See, the title is supposed to be funny because it was a spec script for the late 1980′s TV show Moonlighting.  The one that made Bruce Willis a star.

That right, the late 80′s, which tells you how old I am.  And how old the script is because I had to type it out on a Selectric II typewriter.  Remember typewriters?  They’re what I worked with just before I finally got a personal computer.  Which had DOS programming because Windows hadn’t been invented yet.

Damn, I’m old.

typewriter

This script reminds me that I almost got my foot in the proverbial Hollywood door.  You see, after writing it I contacted about two million agents in the general Los Angeles area, and at long last one of them said he’d take a look at it.  Well, he read it, loved it, told me flat out it was “excellent!” and tried to get in through the door at the production offices of Moonlighting.  But no one at the show would look at it, never mind if they publicly stated that they accepted spec scripts.  By the end of that show’s run, the producers had in fact never bought ANY spec scripts.

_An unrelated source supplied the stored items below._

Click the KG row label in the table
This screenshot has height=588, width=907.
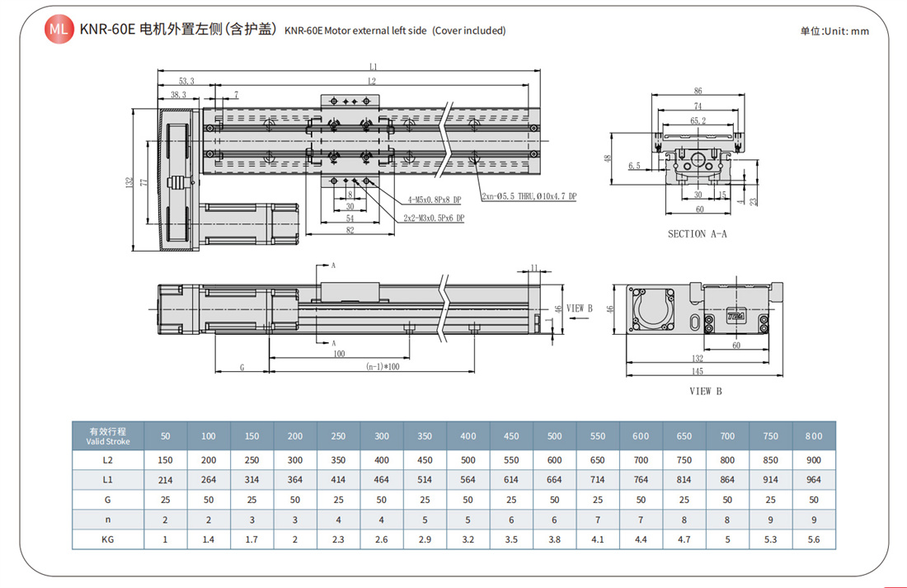pyautogui.click(x=107, y=539)
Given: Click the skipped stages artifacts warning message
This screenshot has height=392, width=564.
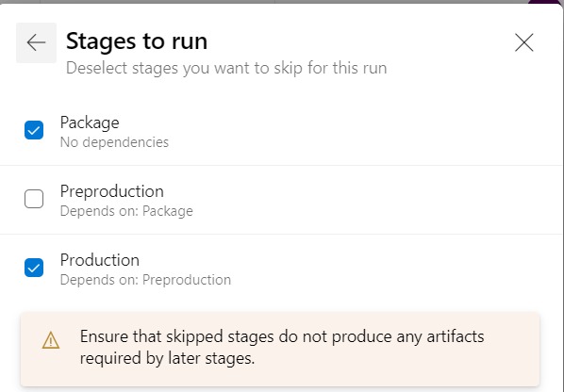Looking at the screenshot, I should pos(282,348).
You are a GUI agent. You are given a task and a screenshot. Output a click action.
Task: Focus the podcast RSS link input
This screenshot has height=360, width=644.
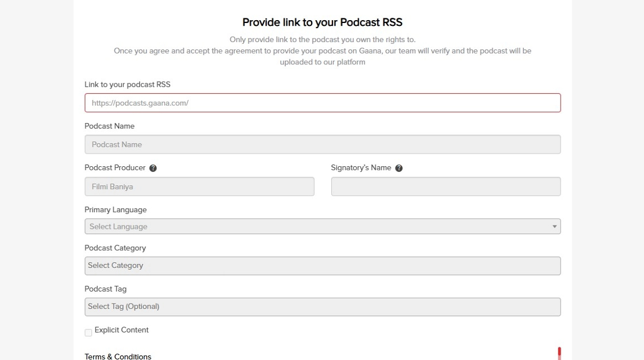click(x=322, y=103)
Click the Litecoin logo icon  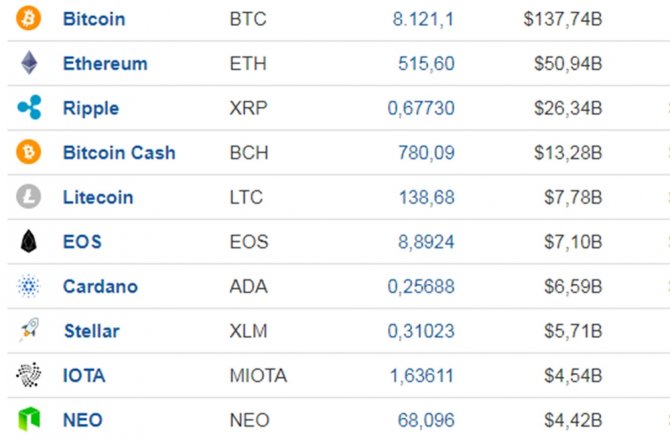click(29, 197)
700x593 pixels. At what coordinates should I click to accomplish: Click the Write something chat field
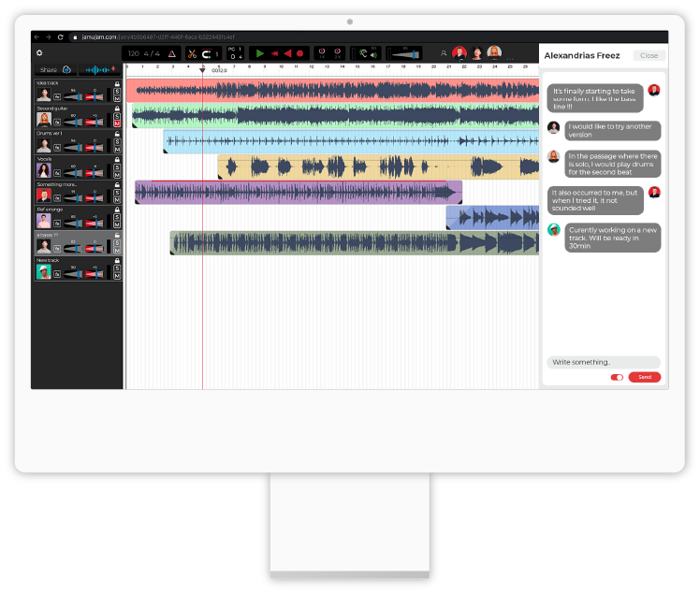[x=603, y=362]
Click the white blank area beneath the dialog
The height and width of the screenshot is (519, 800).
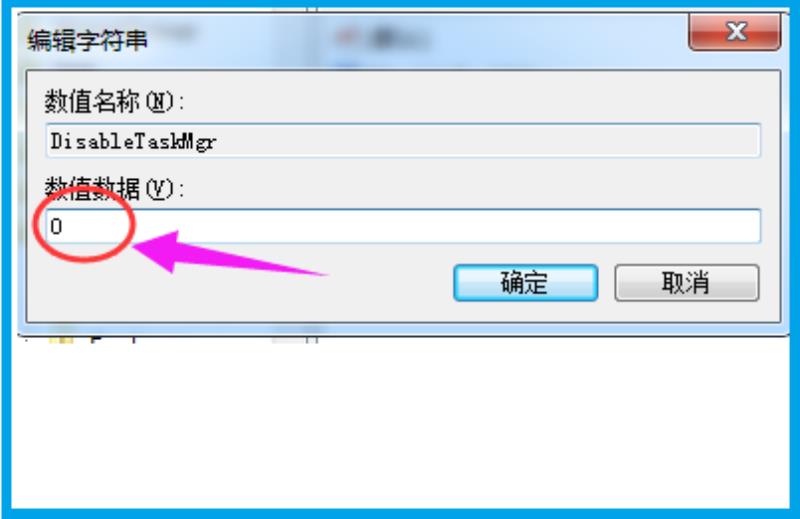(401, 424)
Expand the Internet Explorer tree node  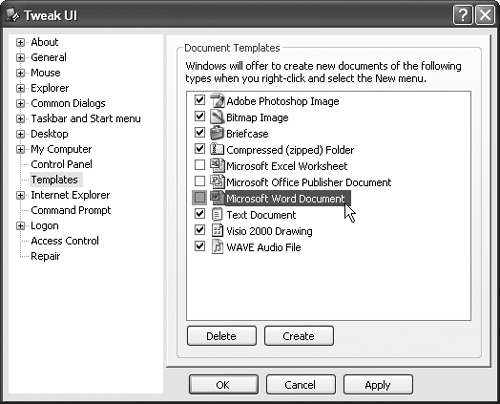[x=20, y=195]
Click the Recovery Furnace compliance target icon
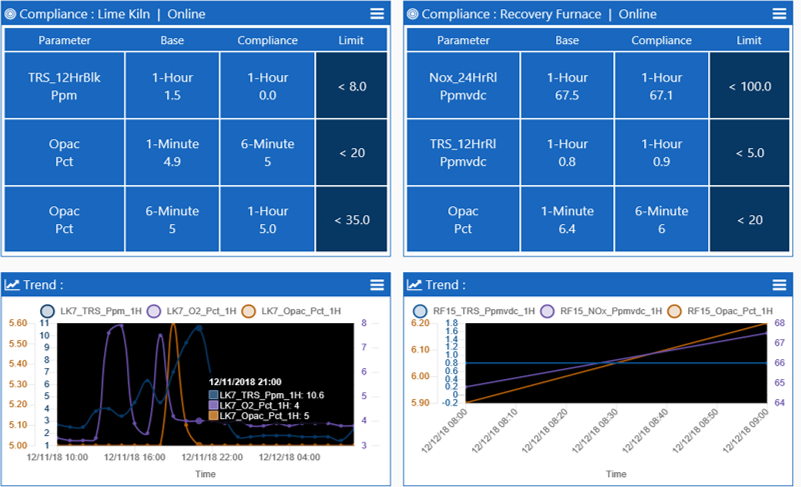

I really was kind of brokenhearted.  

Anyway, flash forward many years, and I find myself wanting to write a screenplay much like the screwball comedies of the 1930′s, which I adore.  (Yes I know, I’m supposed to be working on my ghost screenplay, and I am.  But I get easily distracted.)

So I read through my old script and thought… This isn’t half bad.  I’m even getting good ideas on how to change it into a full length screenplay.

Will anything come of my effort?  I doubt it.  I’ll probably just spend a few weekends seeing how fast I can whip it out before getting distracted yet again.  But it’ll also be fun.

And what about you, my darling fellow writers?  If you’ve got any rewriting-old-manuscript experiences, I’d love to hear about them.

Take care, and have a great week.

So the weekend is over and this is what I did:

1)   Got in a couple very good workouts.

2)  Went swimming.

swimming

3)  Ran several errands.

4)  Went grocery shopping.

5)  Fell asleep on the sofa in the middle of the afternoon.

6)  Got my hair done.

7)  Trimmed the vines away from my dining room windows.

8)  Was tortured by Nikolai in yet another painful sports massage/therapy session.

9)  Took my cat to the vet to get her nails trimmed because she won’t let me trim them even though it’s summer and I’m wearing shorts and she likes to jump up into my lap by using her nails ’cause she’s an old cat and needs all the climbing help she can get.

cat claws

10) Four loads of laundry.

11) An hour of ironing while watching TV.

SO NO I DIDN’T GET ANY WRITING/ EDITING DONE!

Sigh.

But I’ll be taking a couple days off this week and hope to finishing editing my second Charity book, Charity MacCay and the Saintly Wives.  No, not hope; I PLAN to finish editing it.

BTW, I also finished reading James McBride’s The Good Lord Bird, which as you may know won the National Book Award.  It deserved the award and more.  The story is set in the same period as my Charity books, so besides enjoying the read it counts as research for me.  Here are a few sentences in which McBride is describing the great Harriet Tubman.  They took my breath away.

She moved toward the front of the room like the wind, quick, silent, smooth, taut as rope, and them fellers parted and slid their benches out the way to let her pass.  There was something fearful ’bout that woman, silent, terrible, and strong…

Them eyes was staring down at me.  I can’t say they were kind eyes.  Rather they was tight as balled fists.  Full.  Firm.  Stirred.  The wind seemed to live in that woman’s face.  Looking at her was like staring at a hurricane.

I hope you had a more productive literary weekend than I did.  Got any literary ambitions for the weeks to come?